The Gold Standards Framework is designed to be used by district nurses and GPs. The Liverpool Care Pathway is designed to be used by all disciplines within acute care, long-stay settings and nursing home environments, where it helps prioritise care in the last week or so of life. Preferred Place of Care, the only nurse-led initiative, is designed to be used with patients to help them plan and meet their wishes some months before their death.


Embracing the palliative care approach successfully in nursing practice is not dependent on complex medical interventions, specialist environments or even the instant availability of a range of drugs and disciplines. The propensity to make specialist nursing the preserve of the highly trained few does not apply here. The skills, attitudes and values described in this article apply to nurses on any part of the register, working in any environment where they encounter the dying.

Some of the most inspirational palliative care I have witnessed has been in situations where the building was riddled with damp, the floors infested with cockroaches and the modern opiates we take for granted to help manage chronic pain simply not available. The suffering of the patient and family has been immense, but the skills of the nurses caring for them have been a privilege to see.

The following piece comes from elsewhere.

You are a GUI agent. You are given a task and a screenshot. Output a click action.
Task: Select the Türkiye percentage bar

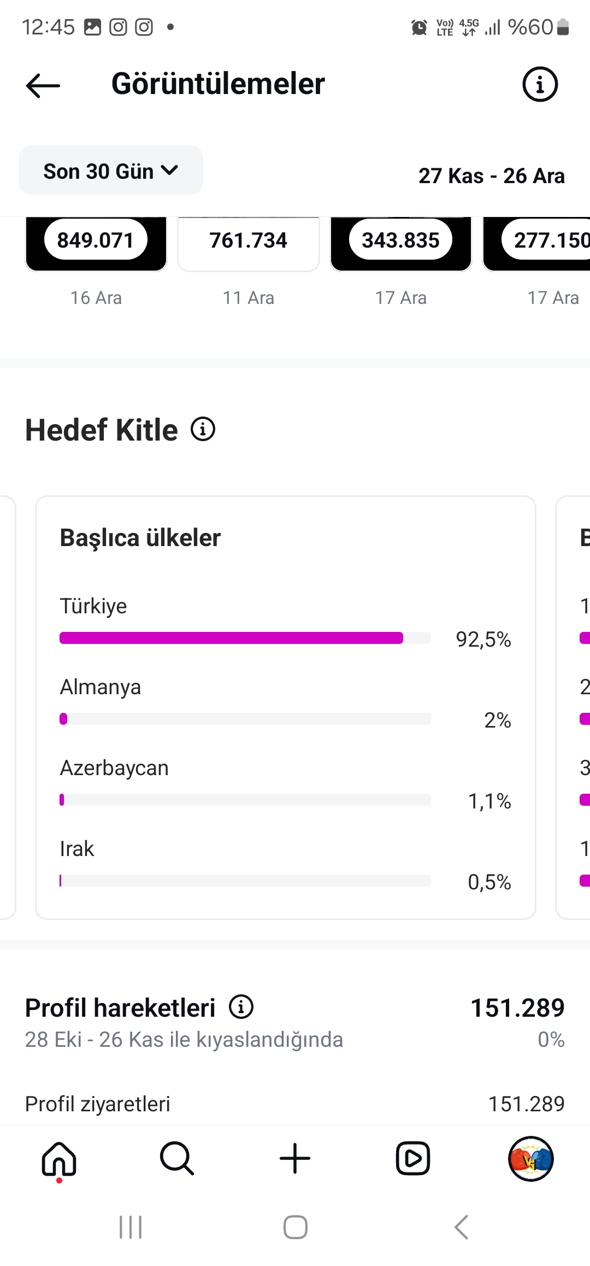(245, 638)
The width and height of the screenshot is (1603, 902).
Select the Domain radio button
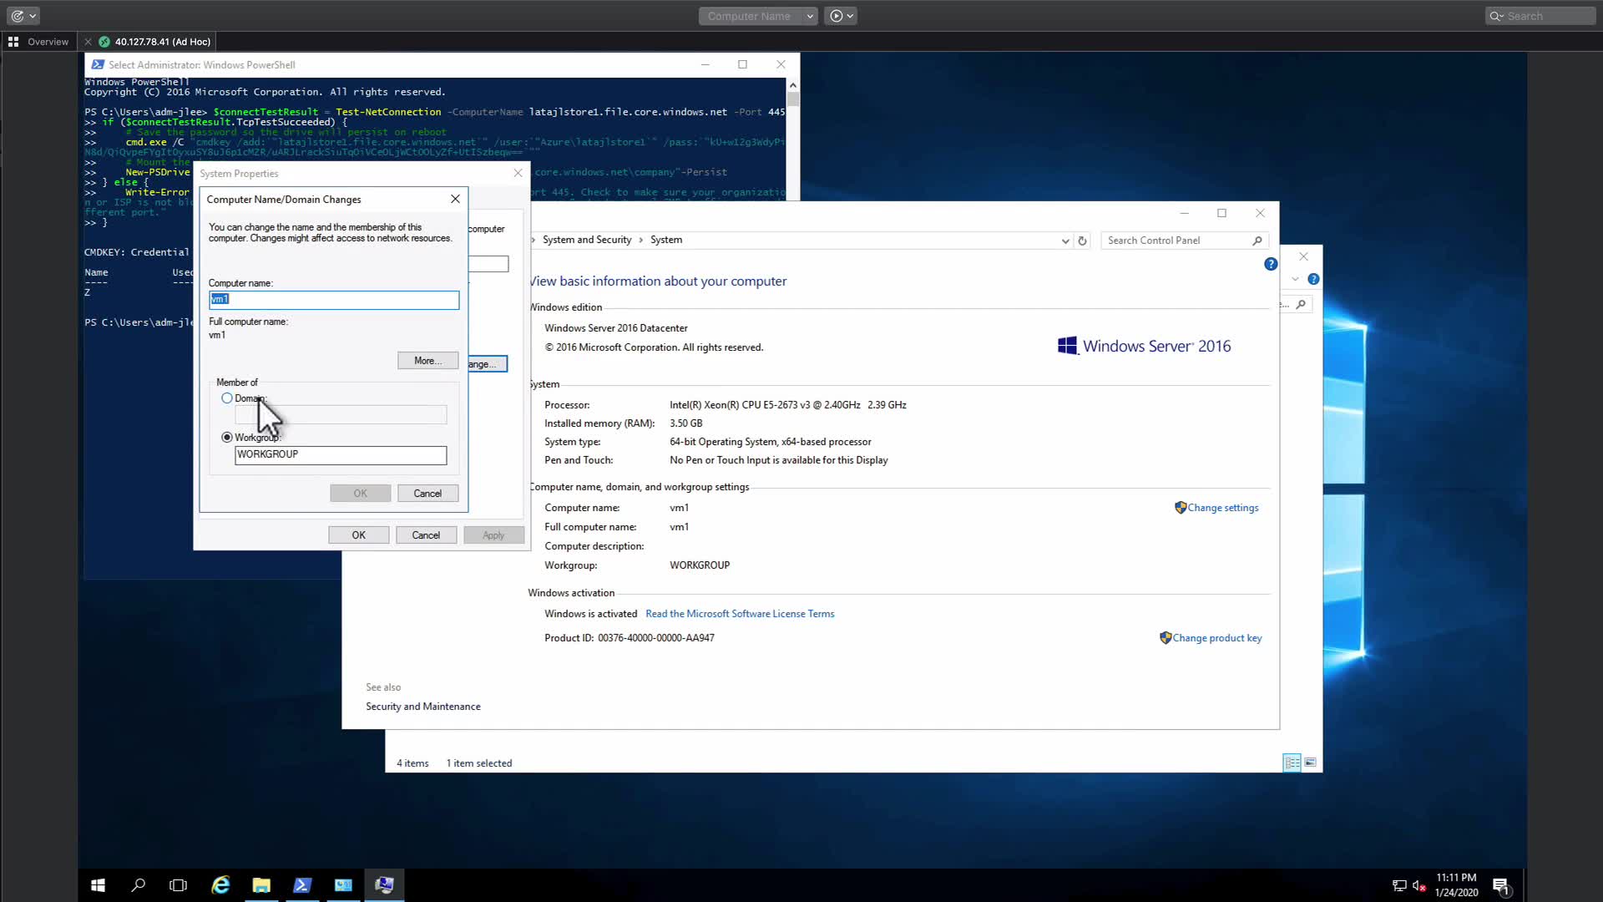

It is often that precious gift of ‘being’ and not just ‘doing’ alongside the patient which makes the difference (Thompson et al, 2006)

Palliative care nursing involves valuing all the characteristics and past experience of the person. It demands an attitude and approach that goes beyond the diagnosis and immediate medical problem. Achieving this requires a level of personal human contact with the dying person that goes beyond the tasks and procedures that can so often dominate everyday work. It is both a science and an art and emphasises normality and quality of life.

It is shaped by an individual’s search for a sense of meaning and their desire for honesty and control over their life, and a need to maintain personal dignity as they see it, for the life they have left.

It is a combination of knowledge, skills and compassion in equal measure, which is sensitive, hopeful, meaningful and dynamic. Above all, it is a way of thinking and an attitude of mind that should influence a nurse’s behaviour whenever they work with a dying person in whatever setting (Becker et al, 2004).